The heavy book with the thin green cover is a "must read" book for beginning OpenCL developers. Experienced OpenCL developers could find some chapters interesting too. The book can be used both as day to day reference book and as a manual.
The detailed introduction (chapter 1) enables the reader to understand the essentially important thing - the design of the technology (OpenCL standard v.1.1). It is considered in the book from 4 sides which are reviewed in the connection with each other: platform, execution, memory and programming models. If you are the novice in OpenCL, I urgently recommend you to read introduction firstly.
The narration continues with the "Hello World" example (chapter 2). It is big enough and divided into several subsections. Each of them we can consider as simple steps to create a real OpenCL application. I like it. After 1st an 2nd chapters, I guess, it is hard enough to NOT understand how to write your own OpenCL software. Sure, in this case you need to use some reference book (or the text of OpenCL standard), but from this point you are able to do it without a special assistance.

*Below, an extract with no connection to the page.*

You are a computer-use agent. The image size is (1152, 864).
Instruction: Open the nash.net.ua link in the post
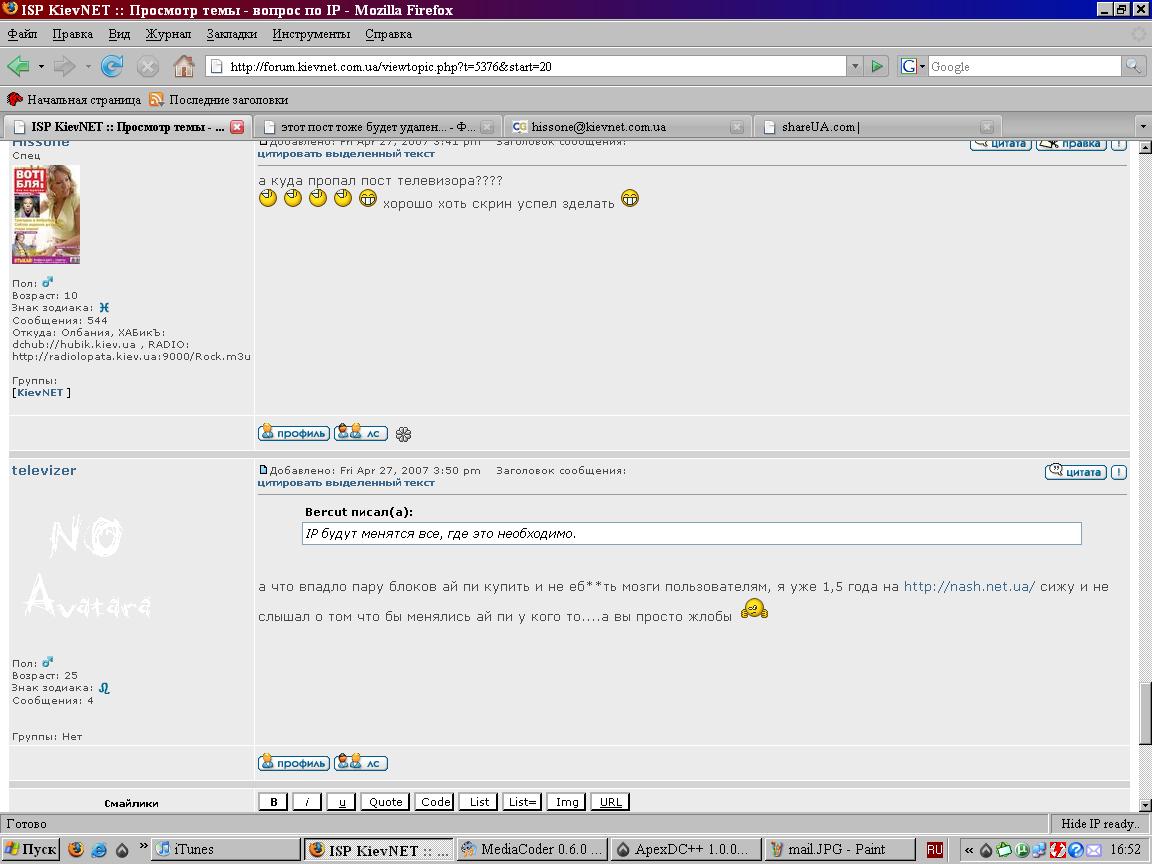(969, 587)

The next several chapters represent the mentioned by me so called "reference book". In particular, chapter 3 gives a detailed account of OpenCL platform, devices and context; chapters 4 ad 5 represent in detail OpenCL C programming language (operators, types, keywords and other things which you could find in any other programming language); chapters 6, 7, 8 and 9 describe in detail remained components of the technology: kernels, memory objects, images, events and so on. Well, I've concluded that chapters from 3 to 9 could be use as a real day to day reference book. For me it is quite useful.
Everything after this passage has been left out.